Her sole defense seems to consist of the praise she’s received from former President Trump (like his congratulatory tweet after her election win: “Marjorie is strong on everything and never gives up – a real WINNER!”). Well, yes, definitely, a real winner. 

Last Thursday, the House voted 230-199 (11 Republican members voted with the Democrats)

to remove Ms. Greene from her committee assignments (Education [!] and Budget). The next day, she finally uttered the word “sorry,” but only for “all those things that are wrong and offensive,” without further specification.

But her outrageous imaginings, with the “Rothschild Inc.” lasers (Lazers?) from outer space, “Mossad” and “Zionist supremacists” references (and others about George Soros, who, like “Rothschild,” is, among neo-Nazis and other moral misfits, a stand-in for Jews), are a reminder of how frequently conspiracy theories point to… you know who. 

From the ancient Egyptians fearing an Israelite overtaking of their land to the less-ancient Greek orator Apion, who explained how Jews engage in human sacrifice and cannibalism, to the Christian blood libels of the Middle Ages, to the Protocols of the Elders of Zion, which “exposed” the Jewish plot to manipulate governments and dominate the world, to the Nazi canards about Jews, to those popular in some Muslim circles today, Jews have been prime objects of an odious assortment of frightful fantasies.

According to Mark Potok of the Southern Poverty Law Center, “Conspiracy theories are the way weak minds deal with complex situations.” Granted. And by their very nature, conspiracy theories need conspirators. But why the Jews?

Political scientist and historian Dan Cassino says Jews have so often been blamed for all manner of misfortune because “There is a perception of Jews as the Other — a part of society, but still somehow foreign. Couple that with resentment over Jewish success in certain areas of society, and they’ll be blamed for things that are otherwise just ineffable.”

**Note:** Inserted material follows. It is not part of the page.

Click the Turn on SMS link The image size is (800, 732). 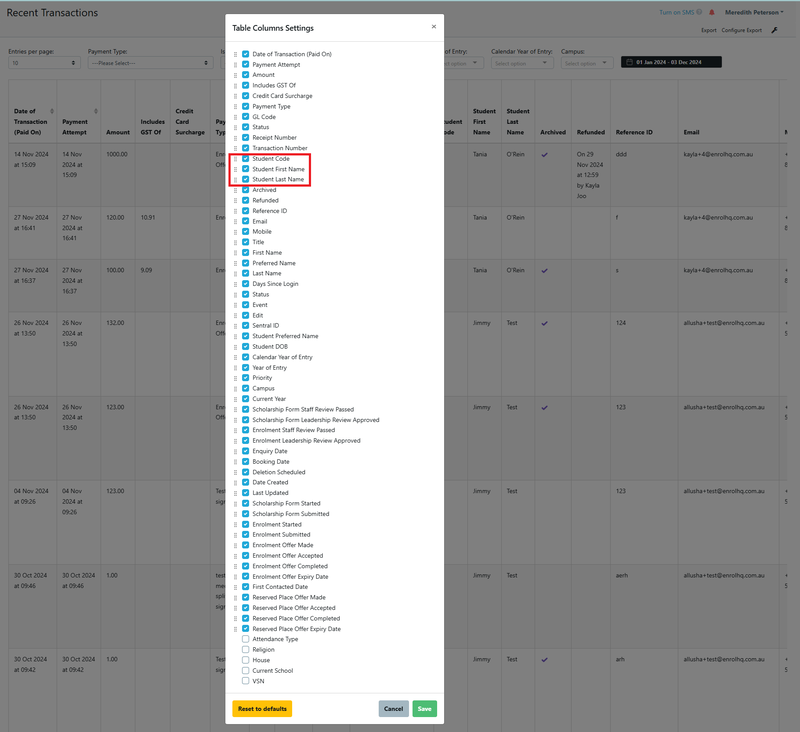pyautogui.click(x=676, y=11)
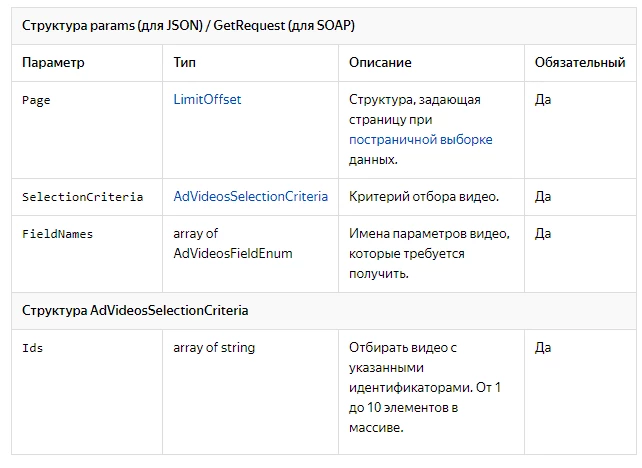Click the Описание column header
Image resolution: width=642 pixels, height=468 pixels.
[x=380, y=62]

But there are other ethnic and racial and religious groups that also stand apart within larger societies and, while some are disliked and even attacked by bigots, none are characterized as some sort of diabolical cohort bent on destroying all that is good and righteous. Blacks may be hated and Koreans envied by parts of America’s underbelly. But there has never been a “Protocols of the Elders” of Nairobi or Seoul.

No, the vilification suffered by Jews is sui generis, one of a kind, unexplainable by any normative analytical construct. It is rooted in something residing in a realm beyond the reach of social science.

“Rabi Shimon bar Yochai said: ‘It is a halachah well-known that Esav hates Yaakov” (Sifri, Beha’aloscha 69).

Rav Menachem Ziemba, Hy”d, reportedly addressed the odd use of “halachah” in that statement by noting that Rabi Shimon generally perceives ta’ama di’kra, the reason or logic behind things the Torah says. Here, though, said Rav Ziemba, the tanna contends that when it comes to hatred for Jews, there is no logical explanation. It is simply a halachah, a truth, as inexplicable as it is inescapable. 

There will, in other words, always be Esavs in the world, and they will always seek, even in the most deranged ways, to vilify the progeny of Yaakov.